Orijinal ve doğal bir mazeret. Sonra anlıktır yellenmek, esnemek gibi. Beklemeye gelmez. Bu şekil bir dışarıya çıkma isteğini garipsesem de izin verdim öğrenciye. 

Gitmesiyle gelmesi bir oldu öğrencinin. Anlaşılan lavaboya da gitmemiş, koridora çıkınca salmış, ardından geldi.

Siz böylesi izin isteyen öğrenciyle karşılaştınız mı? Sanmam, bana denk gelir böyleleri. İyiki izin verdim. Vermesem sınıfı kokutacaktı. Belki de üzerine bırakacaktı. Ya bir de sesliyse. İşte o zaman gör durumu.
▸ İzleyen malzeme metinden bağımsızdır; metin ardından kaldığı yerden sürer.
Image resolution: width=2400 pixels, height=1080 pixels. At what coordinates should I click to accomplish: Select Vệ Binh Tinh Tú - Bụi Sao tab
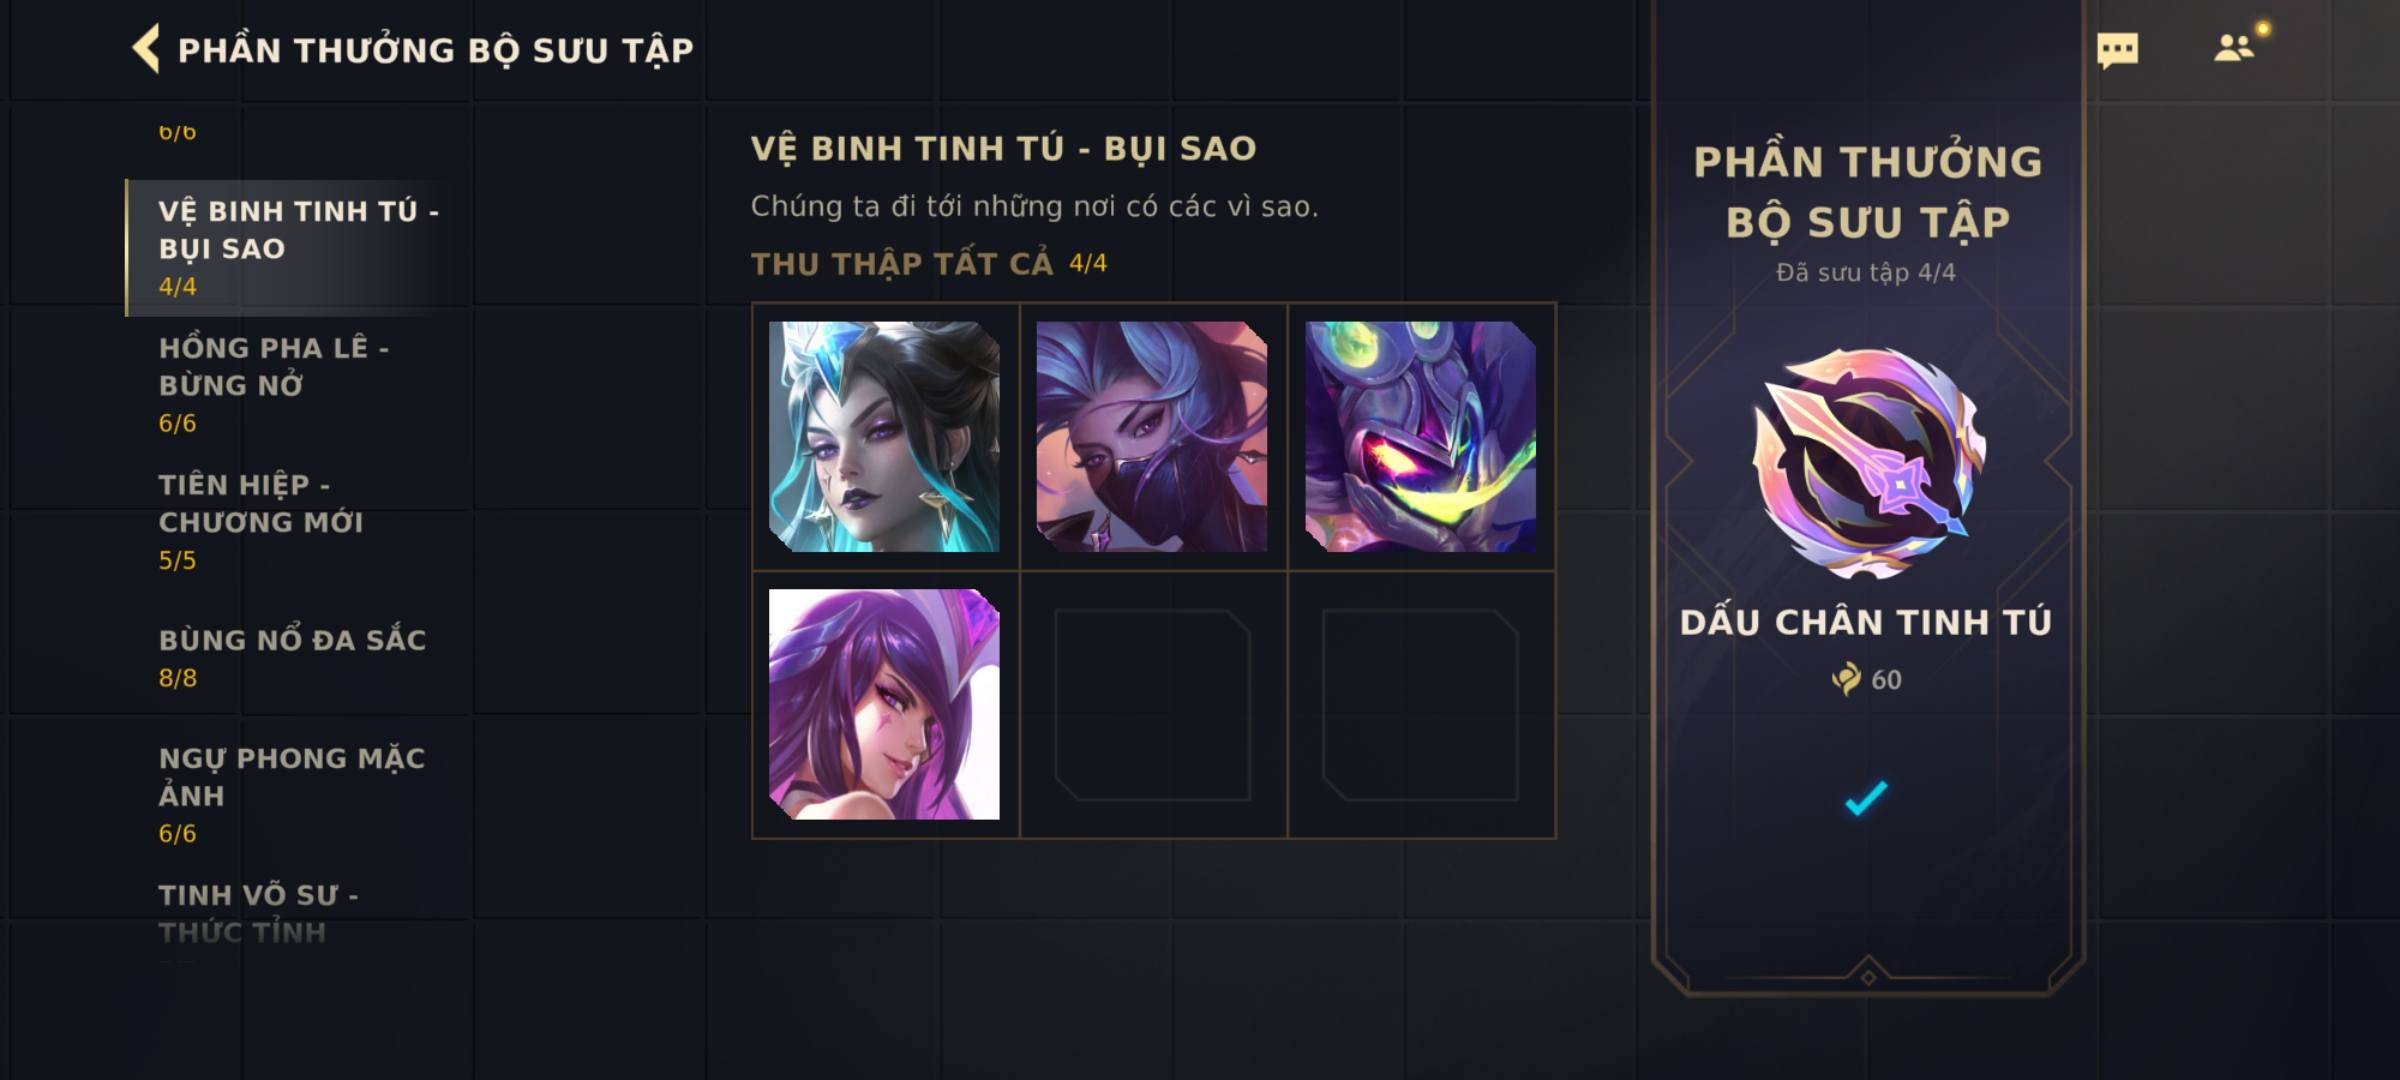click(x=298, y=248)
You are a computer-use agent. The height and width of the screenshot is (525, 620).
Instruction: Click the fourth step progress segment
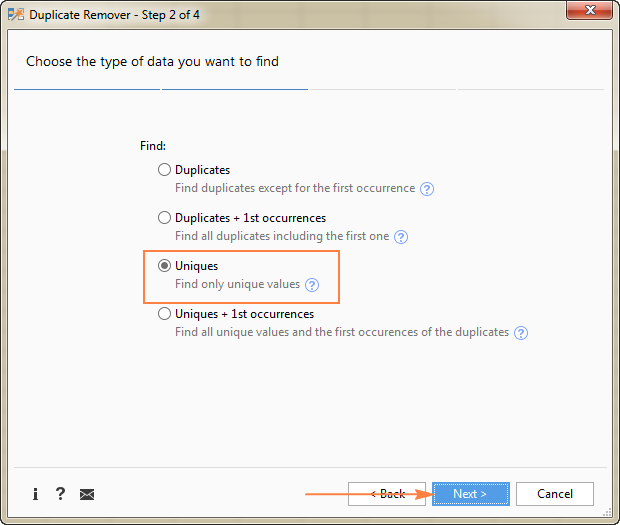click(531, 89)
Gülmeye başlardı öğrenciler. Hatta çocuğa 'Osuruk M...' lakabı bile takılırdı.

Yeni nesil böyle. Ne zaman, ne isteyeceği, ne mazeretler yumurtlayacağı belli olmaz. Yaşarsak daha ne gün görmedik sözler duyacağız bu nesilden. Bekleyip göreceğiz. 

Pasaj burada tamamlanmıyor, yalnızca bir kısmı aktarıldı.